Je suis d’avis que les invectives, de part et d’autre, n’ont pas leur place dans le débat entre naturalisme et surnaturalisme. Aussi, Dennett devrait s’excuser d’avoir écrit ce qui suit : «Pour le dire carrément mais sans risque de se tromper, quiconque aujourd’hui doute que la variété de la vie sur cette planète est le produit du processus de l’évolution est tout simplement un ignorant – qui n’a pas d’excuse, dans un monde où trois personnes sur quatre ont appris à lire et à écrire.»[6] C.S. Lewis et ses partisans ne méritent pas en effet d’être traités d’ignorants. Ils sont tout autant intelligents que Dennett. De plus, à mon avis, ils ont de bonnes raisons de penser, contrairement à Dennett, que l’évolution n’est pas le fin mot de toute bonne explication, du moins pour ce qui concerne la raison humaine. C'est là un crochet céleste, et non une grue.


[1] Thomas Nagel, The Last Word, New York, Oxford University Press, 1997, p. 130. Ma traduction.
[2] Richard Rorty, L’Homme spéculaire, Paris, Seuil, 1990, p. 424-425. On sait que les travaux du «neurophilosophe» Paul Churland (ainsi que son épouse, Patricia) vont très loin dans ce sens. Churland est un adepte du matérialisme «éliminativiste» qui nie catégoriquement l’existence d’états mentaux voire, mieux encore de l’esprit. Dans Le cerveau, moteur de la raison, siège de l’âme (DeBoeck Université, 1999), il écrit : «Au début de ce livre, vous supposiez que les pensées, les croyances, les désirs et les préférences étaient des états qui constituaient les unités de base de la cognition humaine. Cette hypothèse est assez naturelle : elle est ancrée dans le vocabulaire de tout langage naturel… La cognition humaine est ainsi représentée par le sens commun comme un ballet d’états propositionnels dans lequel l’inférence de certains états à partir d’autres constitue l’unité de base de calcul. Ces suppositions sont les éléments centraux de notre conception normale de l’activité cognitive humaine, une conception souvent appelée «psychologie populaire» pour signifier qu’elle est la propriété commune des peuples en général. Chez les humains et chez les animaux, il est maintenant à peu près évident que l’unité de base de la cognition est le vecteur d’activation et l’unité de base du calcul est la transformation de vecteur à vecteur… Tout cela n’a pas grand-chose à voir avec des phrases et des propositions ou des relations inférentielles entre elles. Notre conception traditionnelle de la cognition est maintenant confrontée à une conception très différente, basée sur le cerveau et qui n’assigne au langage aucun rôle fondamental.» (p. 352-353).

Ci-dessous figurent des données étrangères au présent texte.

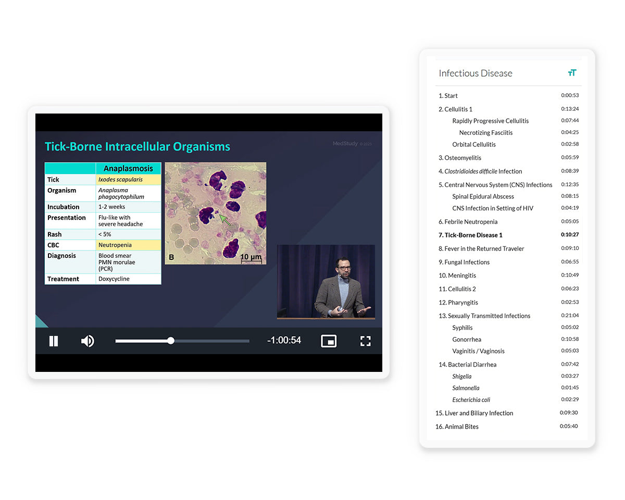Open chapter 16. Animal Bites
This screenshot has width=625, height=500.
click(x=457, y=427)
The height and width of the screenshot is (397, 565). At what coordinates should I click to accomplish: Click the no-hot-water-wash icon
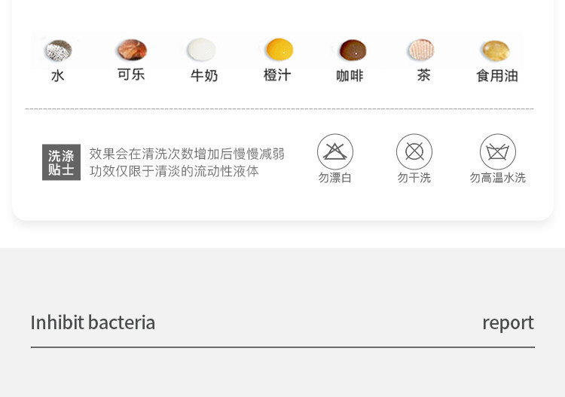click(498, 152)
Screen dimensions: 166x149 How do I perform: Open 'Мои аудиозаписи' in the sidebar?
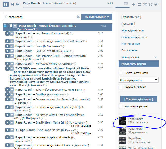(132, 30)
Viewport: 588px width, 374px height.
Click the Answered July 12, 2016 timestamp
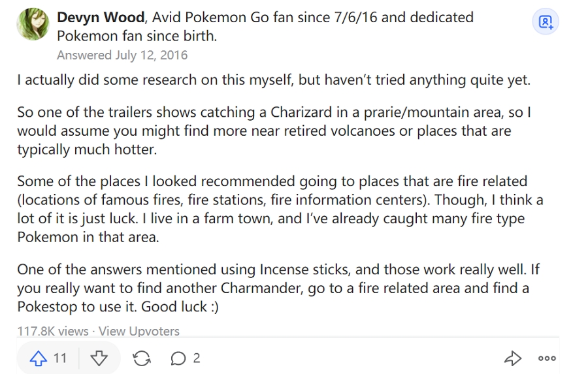coord(122,55)
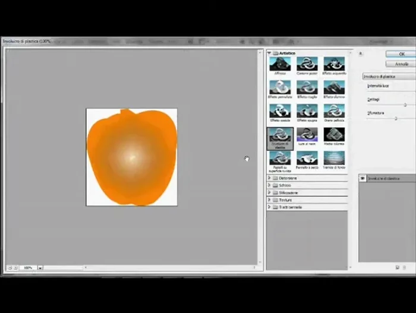Toggle visibility eye of Involucro di plastica layer
The height and width of the screenshot is (313, 416).
click(x=363, y=178)
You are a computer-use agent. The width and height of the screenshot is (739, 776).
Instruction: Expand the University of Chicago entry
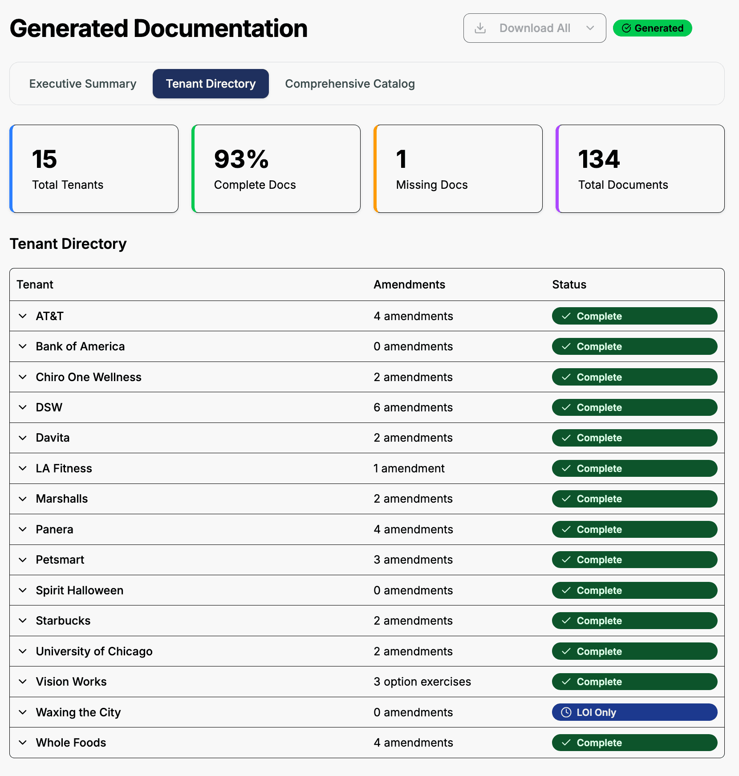coord(23,651)
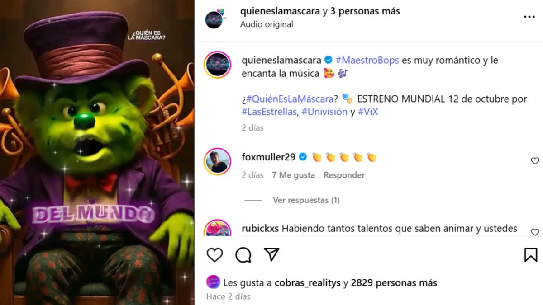Open the #MaestroBops hashtag
Viewport: 543px width, 305px height.
(367, 60)
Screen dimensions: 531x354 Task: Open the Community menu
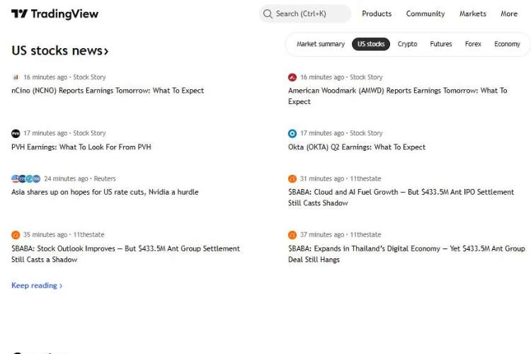click(425, 13)
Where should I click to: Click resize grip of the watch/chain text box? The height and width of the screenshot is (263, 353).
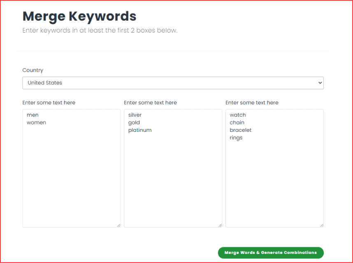(x=322, y=225)
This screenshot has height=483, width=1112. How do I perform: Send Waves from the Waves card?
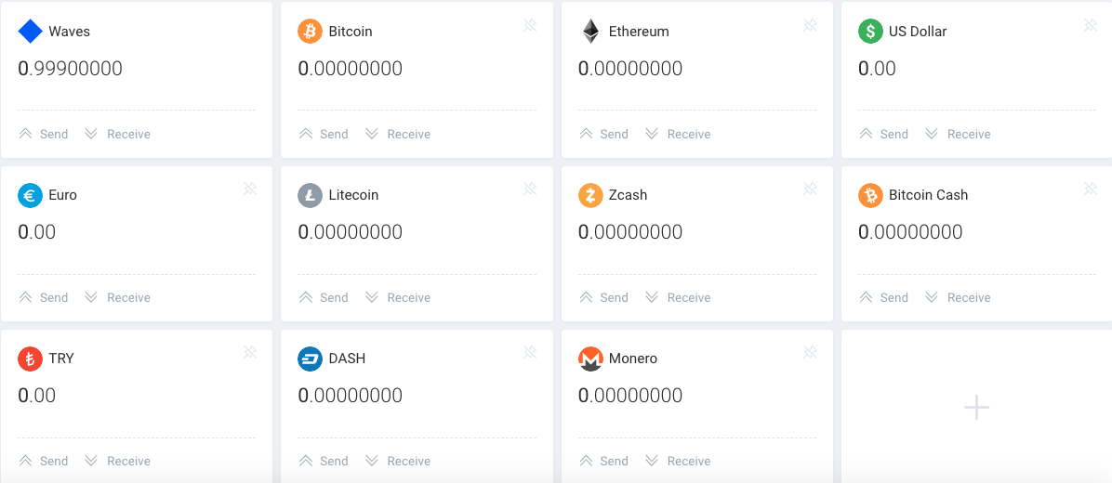click(44, 134)
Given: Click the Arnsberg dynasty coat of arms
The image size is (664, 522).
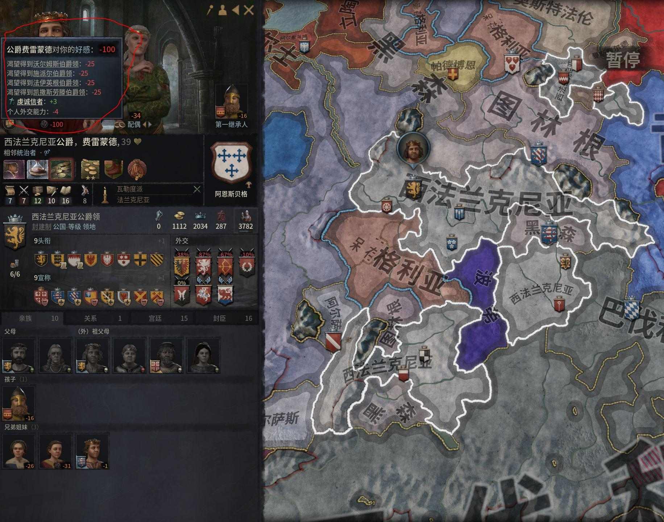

[3] Cité dans Naturalism Defeated? Essays on Plantinga’s Evolutionary Argument against Naturalism, James Beilby éditeur, Ithaca, Cornell University Press, 2002, p. 3. Ma traduction.
[4] C.S. Lewis, Miracles: étude préliminaire, Paris, S.P.B., 1985, p. 24.
[5] Ibid., p. 33-34.
[6] Daniel Dennett, Darwin est-il dangereux? L’évolution et le sens de la vie, Paris, Odile Jacob, 2000, p. 52.